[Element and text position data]
* * * * * * * * *

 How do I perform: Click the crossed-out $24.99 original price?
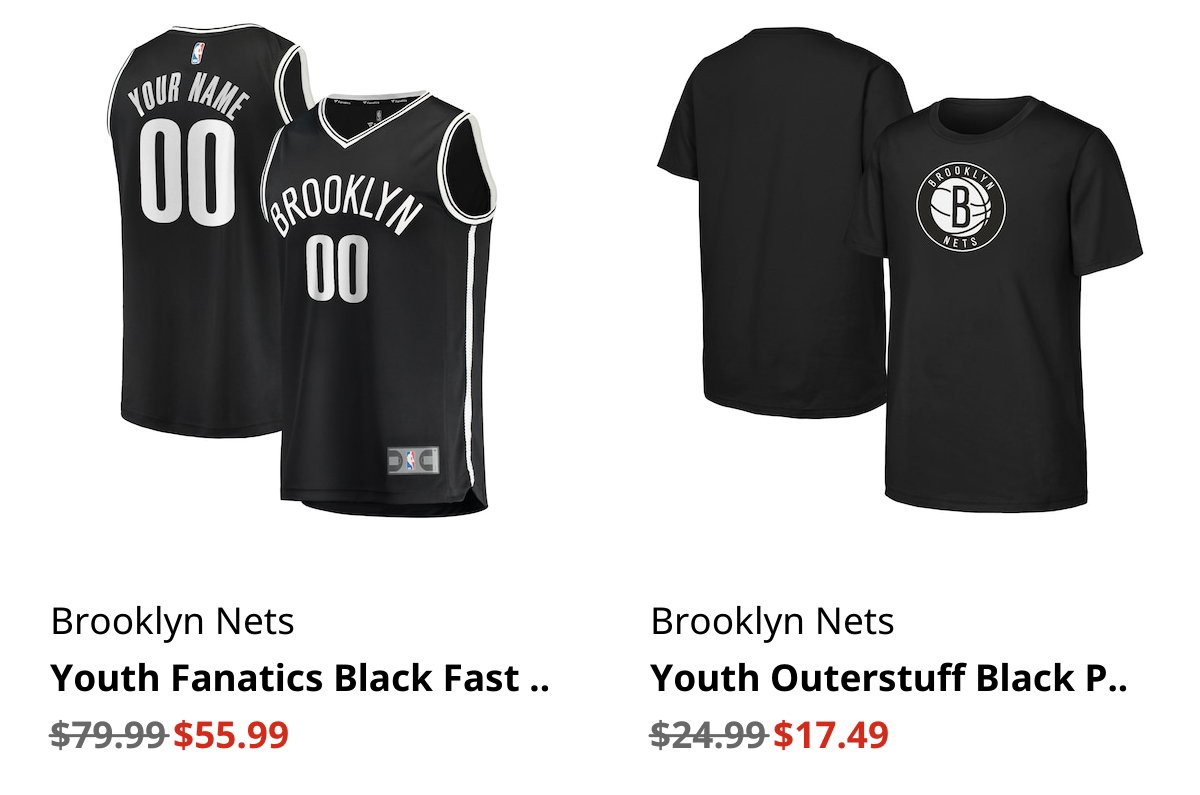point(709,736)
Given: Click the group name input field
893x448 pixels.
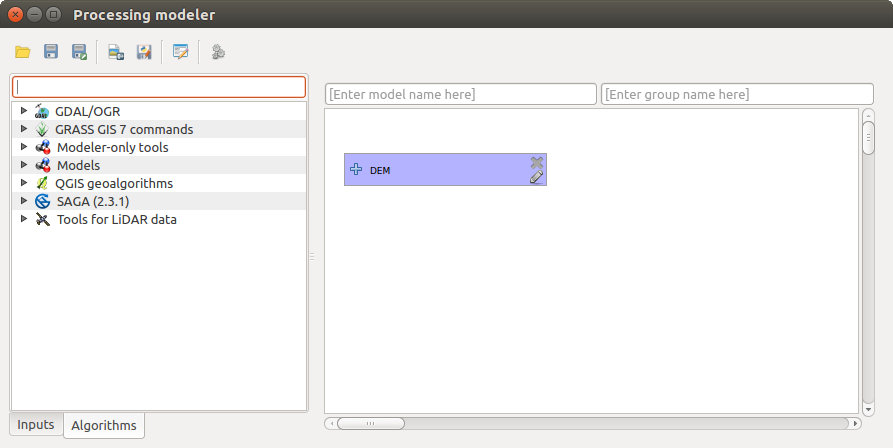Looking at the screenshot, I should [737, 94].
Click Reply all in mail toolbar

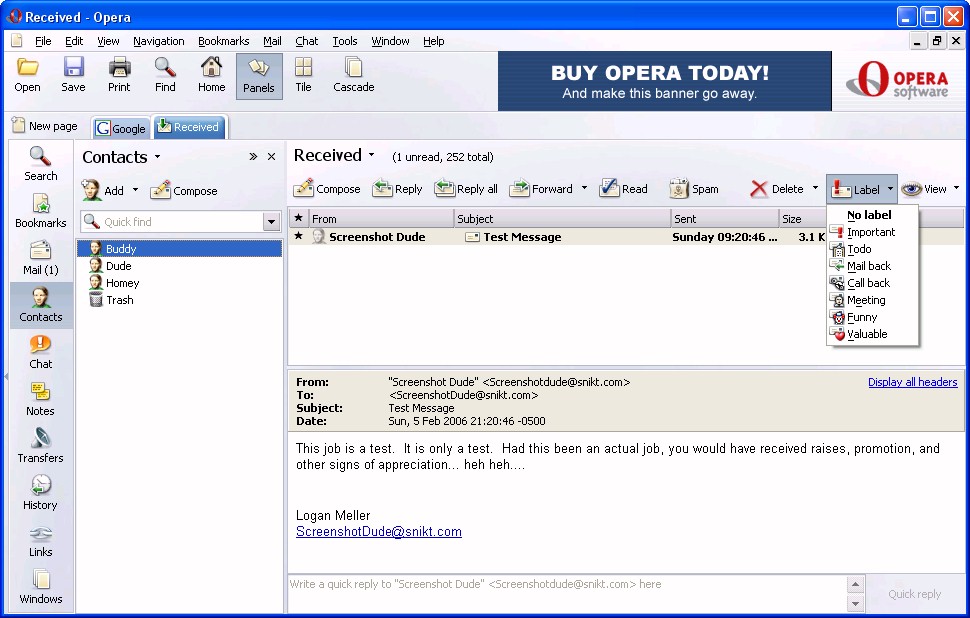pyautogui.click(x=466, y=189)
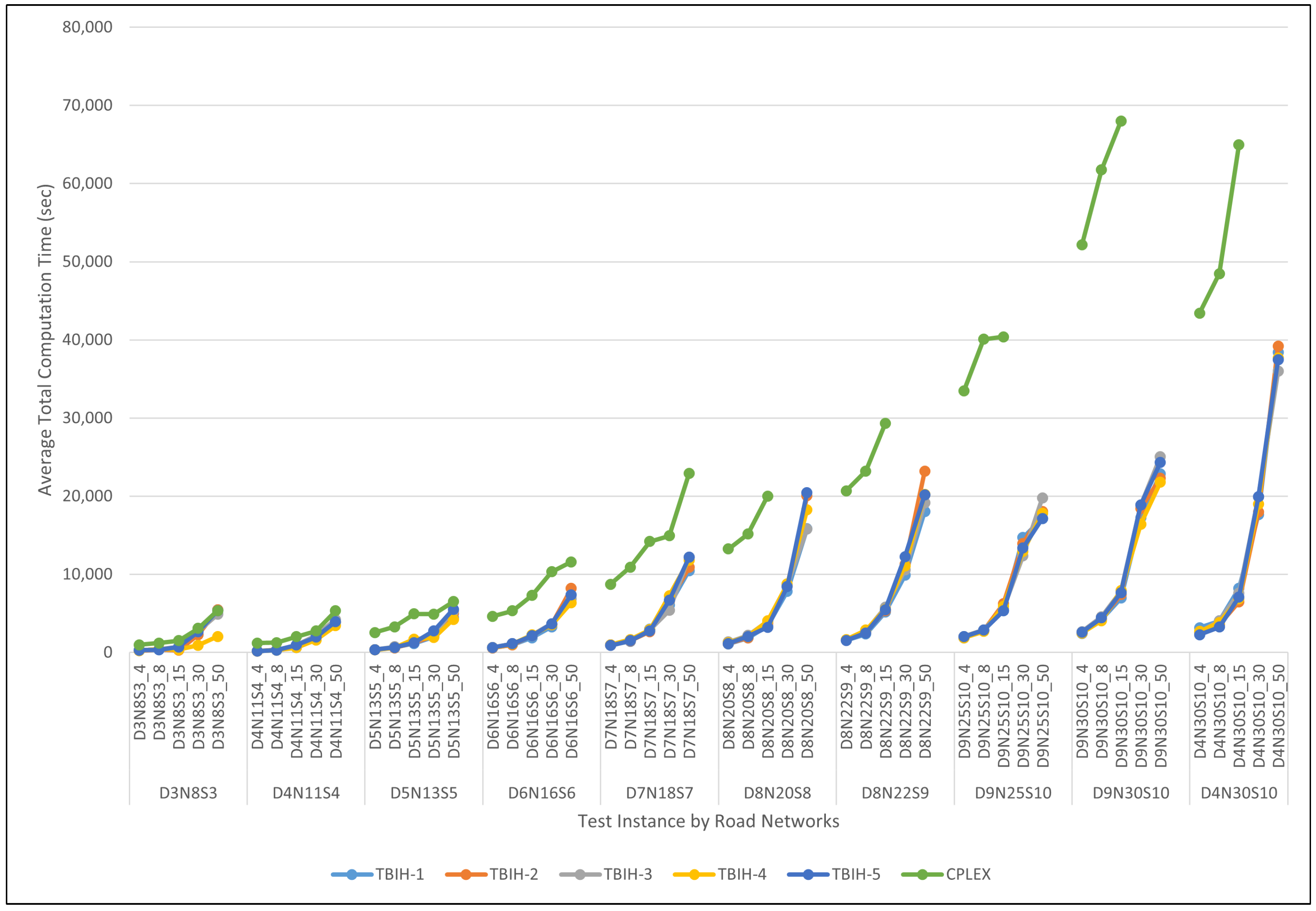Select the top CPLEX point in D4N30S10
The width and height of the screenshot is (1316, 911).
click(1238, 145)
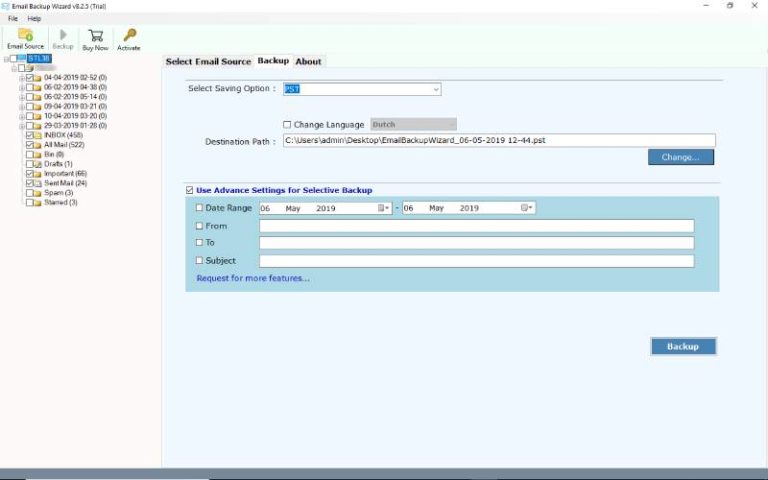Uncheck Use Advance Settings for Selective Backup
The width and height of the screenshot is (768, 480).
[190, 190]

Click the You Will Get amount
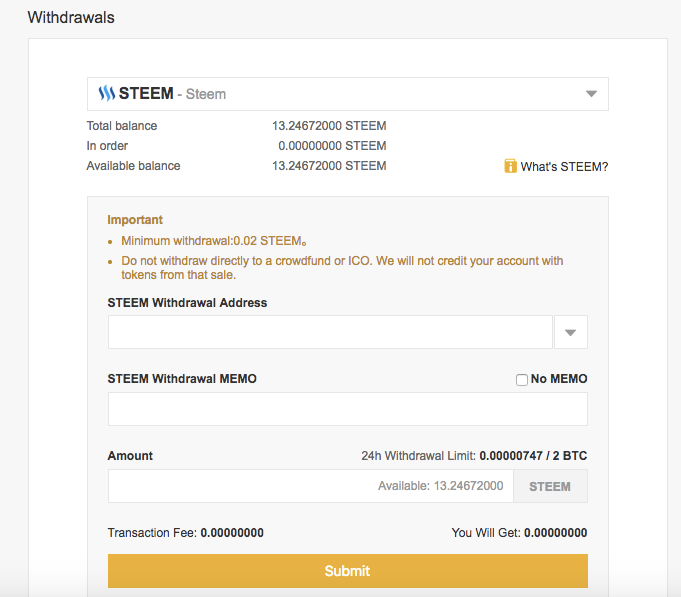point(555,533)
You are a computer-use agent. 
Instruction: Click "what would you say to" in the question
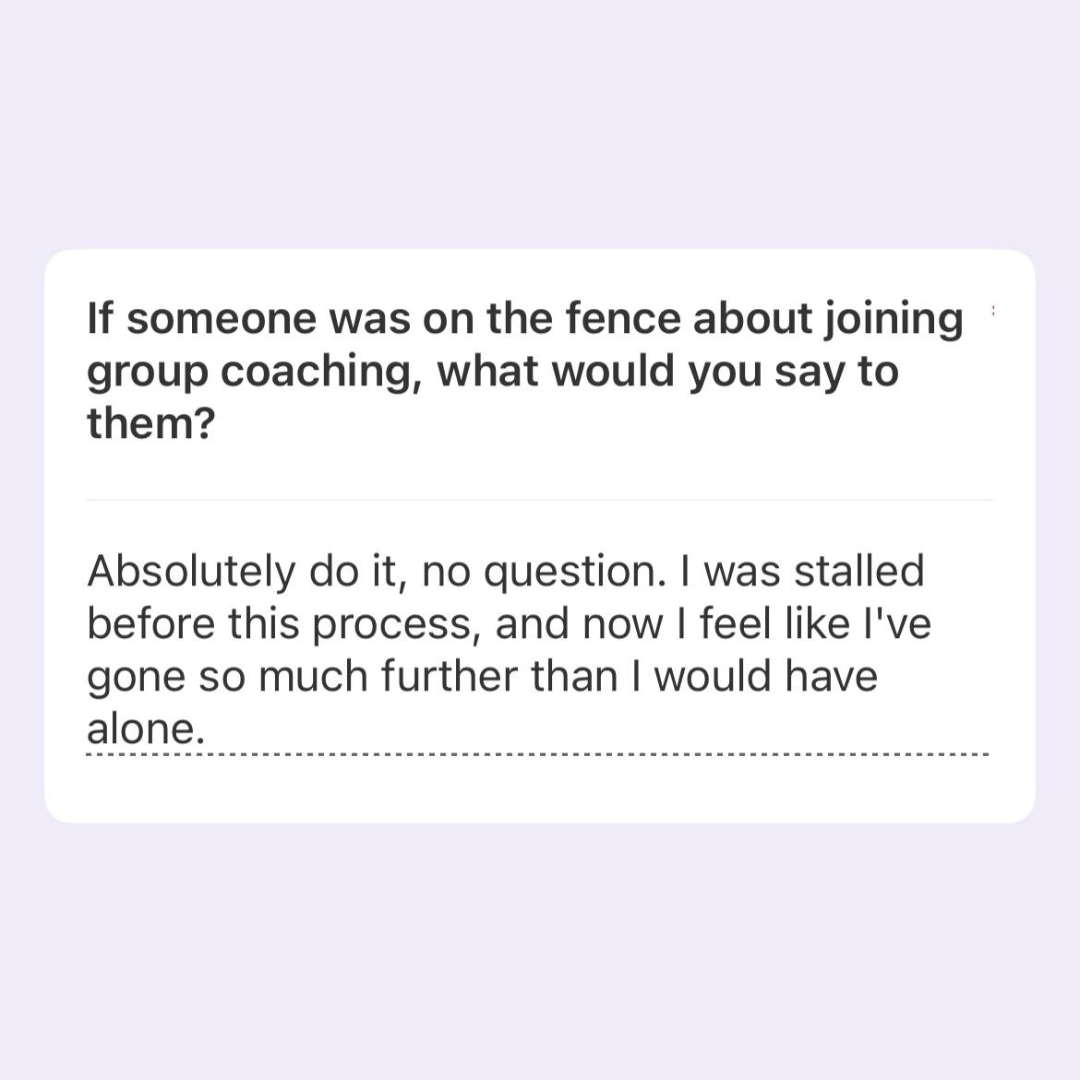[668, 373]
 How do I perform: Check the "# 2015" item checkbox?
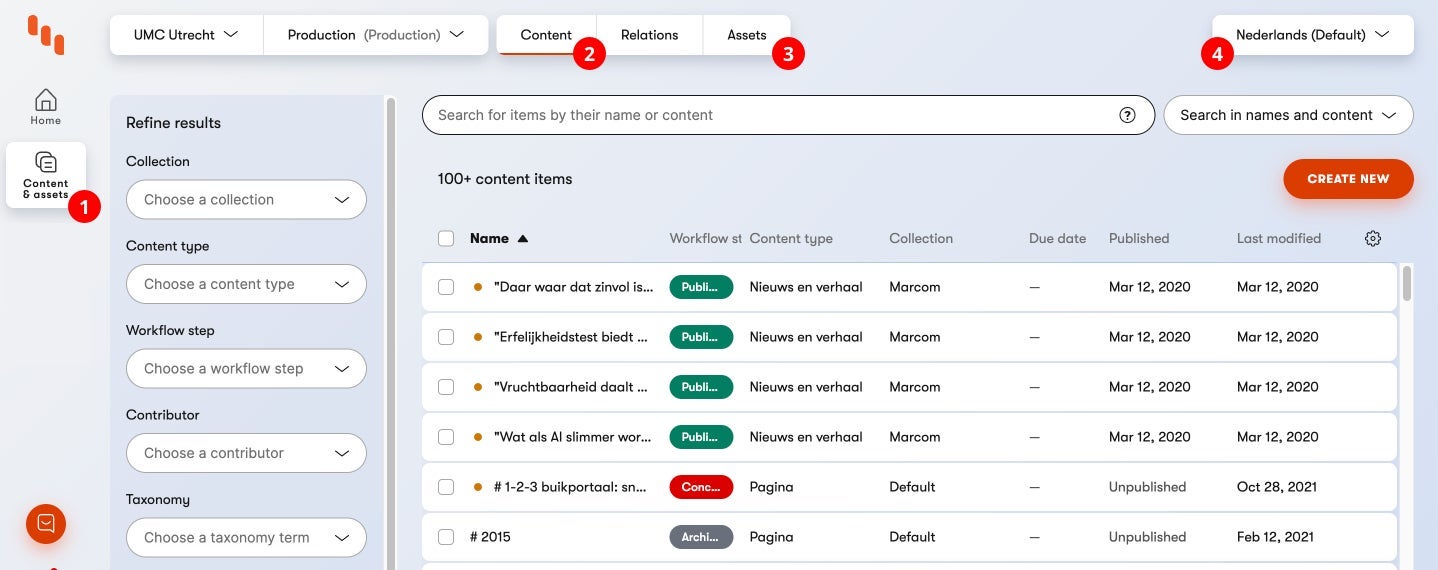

* * * * * * * * *

Write out all the records again, changing "How do I perform" to "How should I carry out" and keeping everything else the same. Omit the pictures.

 How should I carry out: Click the crossed-out $24.99 original price?
point(709,736)
Given: Click the group name input field
893x448 pixels.
Looking at the screenshot, I should [737, 94].
Click Reply all in mail toolbar

pyautogui.click(x=466, y=189)
Select the top CPLEX point in D4N30S10
The width and height of the screenshot is (1316, 911).
click(1238, 145)
Uncheck Use Advance Settings for Selective Backup
The width and height of the screenshot is (768, 480).
[190, 190]

Click the You Will Get amount
point(555,533)
You are a computer-use agent. 
Instruction: Click "what would you say to" in the question
[668, 373]
 How should I carry out: Check the "# 2015" item checkbox?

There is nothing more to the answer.